220. kranke155 ◴[] No.42126331{4}[source]
The comment is really weird.
replies(1): >>42127350 #
221. AlchemistCamp ◴[] No.42127080{7}[source]
Early in their careers, even exceptional people face obstacles from gate-keepers. It wouldn't surprise me at all if there have been Germans of similar temperament, credentials and talent as Carmack or Luckey but who struggled much longer to stand out to a sufficient degree that they could get great job opportunities or funding in a that much more credentialist environment.

I like to imagine that such people would have found a way to emigrate and make their impact abroad. Either way, the cost to Germany itself (and Europe generally) has been immense.

222. pokerface_86 ◴[] No.42127350{5}[source]
it was more to illustrate the point that montessori isn’t just a brand, it’s a whole different way of teaching and learning
replies(1): >>42146980 #
223. Parfait__ ◴[] No.42128331{3}[source]
not sure why porn is assumed how the hell is that educational content? maybe there's religious things on there, any number of things parents would want a say on
224. Spivak ◴[] No.42128578{5}[source]
Alright, I'm willing to hear this argument about. What do you think is the "best in class" solution in this space?
225. com2kid ◴[] No.42128684{9}[source]
The trades cover a wide range of fields, from car mechanics to people using CNC machines to roofers.

Is the roofer going to suffer a lot later in life? Yes. Is the CNC operator going to have problems down the line? Probably not.

> The ones making decent money are those who are self-employed (basically effectively consultants) and those in unions with a monopoly (like the longshoremen).

Most office workers outside of tech are not doing so great either in regards to pay. Customer service roles are even worse.

226. com2kid ◴[] No.42128756{9}[source]
You said

> I wouldn't commit a kid who struggles with math in 3rd grade to a life in the trades.

Which has a lot of implications:

1. That someone who is bad at math has to go into the trades, ignoring that many trades require quite a bit of math and that plenty of college degree programs hardly require any math at all 2. That kids are being told in 3rd grade that they have to go into the trades based on math scores, as if that is some sort of "punishment". I know you said that you used the word "commit" to be neutral, but it is less than neutral when used in comparison to the unspoken alternative of non-trade jobs which are silently implied (in the very least through the American cultural lens) to be "better".

Also you didn't reply to the actual meat of my comment:

1. Schools have cut funding to gifted programs, denying resources to students who need them 2. The same students can be gifted in one area and behind in another, meaning resourcing isn't some binary "lift these students up and put these students down" decision.

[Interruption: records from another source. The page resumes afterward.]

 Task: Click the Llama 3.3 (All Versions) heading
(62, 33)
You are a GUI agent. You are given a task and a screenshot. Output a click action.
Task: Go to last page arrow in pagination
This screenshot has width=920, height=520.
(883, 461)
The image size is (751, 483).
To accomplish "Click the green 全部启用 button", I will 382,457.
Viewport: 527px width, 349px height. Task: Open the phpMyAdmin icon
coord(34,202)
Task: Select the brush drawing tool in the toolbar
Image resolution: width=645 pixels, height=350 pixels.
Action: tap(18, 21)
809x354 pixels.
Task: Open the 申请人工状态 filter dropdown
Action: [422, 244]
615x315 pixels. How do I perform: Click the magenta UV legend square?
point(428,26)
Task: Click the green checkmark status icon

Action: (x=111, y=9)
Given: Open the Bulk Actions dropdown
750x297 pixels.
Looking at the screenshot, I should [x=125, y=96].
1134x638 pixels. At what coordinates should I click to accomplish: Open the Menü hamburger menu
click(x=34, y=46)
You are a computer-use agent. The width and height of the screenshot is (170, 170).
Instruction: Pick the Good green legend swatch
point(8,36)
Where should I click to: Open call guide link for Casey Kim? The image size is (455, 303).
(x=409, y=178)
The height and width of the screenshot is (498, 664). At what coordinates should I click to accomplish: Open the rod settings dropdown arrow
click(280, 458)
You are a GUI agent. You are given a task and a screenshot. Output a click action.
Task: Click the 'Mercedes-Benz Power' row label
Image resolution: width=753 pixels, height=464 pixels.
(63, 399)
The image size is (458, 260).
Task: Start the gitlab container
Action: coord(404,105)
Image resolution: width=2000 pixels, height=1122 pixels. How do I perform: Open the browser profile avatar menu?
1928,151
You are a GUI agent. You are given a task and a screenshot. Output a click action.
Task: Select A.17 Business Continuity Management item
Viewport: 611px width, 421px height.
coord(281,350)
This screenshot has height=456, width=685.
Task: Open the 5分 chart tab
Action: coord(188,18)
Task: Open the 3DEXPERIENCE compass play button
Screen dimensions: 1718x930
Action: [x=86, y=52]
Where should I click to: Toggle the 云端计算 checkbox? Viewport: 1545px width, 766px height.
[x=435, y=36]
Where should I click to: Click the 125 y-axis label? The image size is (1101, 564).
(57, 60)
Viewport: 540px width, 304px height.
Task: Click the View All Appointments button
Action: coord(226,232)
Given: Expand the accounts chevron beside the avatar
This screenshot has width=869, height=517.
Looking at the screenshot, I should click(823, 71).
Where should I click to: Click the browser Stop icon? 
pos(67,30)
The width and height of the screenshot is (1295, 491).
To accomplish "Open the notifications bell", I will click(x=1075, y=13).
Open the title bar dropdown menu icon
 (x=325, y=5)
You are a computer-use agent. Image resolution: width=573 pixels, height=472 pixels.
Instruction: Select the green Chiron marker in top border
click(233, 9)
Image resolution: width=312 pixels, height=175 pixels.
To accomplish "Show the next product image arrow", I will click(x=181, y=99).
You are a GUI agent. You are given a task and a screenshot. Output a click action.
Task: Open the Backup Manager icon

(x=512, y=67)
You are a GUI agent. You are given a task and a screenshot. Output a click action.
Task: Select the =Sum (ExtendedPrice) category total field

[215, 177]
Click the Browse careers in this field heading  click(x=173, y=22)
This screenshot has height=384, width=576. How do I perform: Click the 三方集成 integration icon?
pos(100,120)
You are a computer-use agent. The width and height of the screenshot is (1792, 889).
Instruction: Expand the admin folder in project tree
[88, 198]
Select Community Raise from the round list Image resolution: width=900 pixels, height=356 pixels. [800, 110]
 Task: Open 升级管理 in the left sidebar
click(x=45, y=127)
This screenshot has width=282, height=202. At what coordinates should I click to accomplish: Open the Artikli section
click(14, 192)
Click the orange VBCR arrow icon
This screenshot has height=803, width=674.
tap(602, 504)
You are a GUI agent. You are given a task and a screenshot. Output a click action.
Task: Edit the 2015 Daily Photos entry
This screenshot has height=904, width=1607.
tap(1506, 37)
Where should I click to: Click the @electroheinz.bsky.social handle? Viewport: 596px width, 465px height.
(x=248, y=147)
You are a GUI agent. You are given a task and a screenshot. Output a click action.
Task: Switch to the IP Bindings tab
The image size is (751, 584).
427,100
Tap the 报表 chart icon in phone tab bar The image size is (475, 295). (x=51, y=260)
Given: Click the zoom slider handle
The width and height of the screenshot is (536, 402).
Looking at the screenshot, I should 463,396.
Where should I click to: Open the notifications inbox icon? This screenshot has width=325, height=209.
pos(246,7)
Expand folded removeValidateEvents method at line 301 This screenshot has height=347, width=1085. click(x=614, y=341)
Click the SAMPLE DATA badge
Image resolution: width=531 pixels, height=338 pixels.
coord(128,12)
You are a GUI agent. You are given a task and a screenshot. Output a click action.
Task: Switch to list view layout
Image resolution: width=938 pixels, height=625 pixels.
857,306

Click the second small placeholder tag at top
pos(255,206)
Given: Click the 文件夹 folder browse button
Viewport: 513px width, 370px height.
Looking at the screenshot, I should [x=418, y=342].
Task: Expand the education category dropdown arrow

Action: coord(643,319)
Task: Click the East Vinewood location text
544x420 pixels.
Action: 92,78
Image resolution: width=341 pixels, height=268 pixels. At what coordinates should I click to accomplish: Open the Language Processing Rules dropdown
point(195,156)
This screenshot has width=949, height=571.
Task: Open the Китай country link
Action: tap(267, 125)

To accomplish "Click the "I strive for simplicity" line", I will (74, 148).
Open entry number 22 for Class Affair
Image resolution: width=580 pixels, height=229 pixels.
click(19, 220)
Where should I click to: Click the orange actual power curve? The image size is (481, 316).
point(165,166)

Also I'd add that gifted programs typically require very little additional funding, if any. In a large district a gifted program just takes a bunch of students out of other classrooms and puts them into a classroom together. There is no additional cost for teachers, it is just a shuffling of what classroom students are in.

This means aside from the incremental cost of bussing students to a school with a gifted program classroom, there isn't even a resourcing issue for gifted programs!

The choice isn't "gifted programs or remedial education programs". That entire narrative is not based in reality and it only exists to cause arguments between different advocacy groups.

replies(1): >>42129897 #
227. cloudsec9 ◴[] No.42128759[source]
I understand your frustration, but how does the software manage students that are behind versus students that are way ahead? Like I'd imagine this would be deeper learning for a kid that's ahead, where they can really deep-dive a topic and maybe do some more advanced concepts.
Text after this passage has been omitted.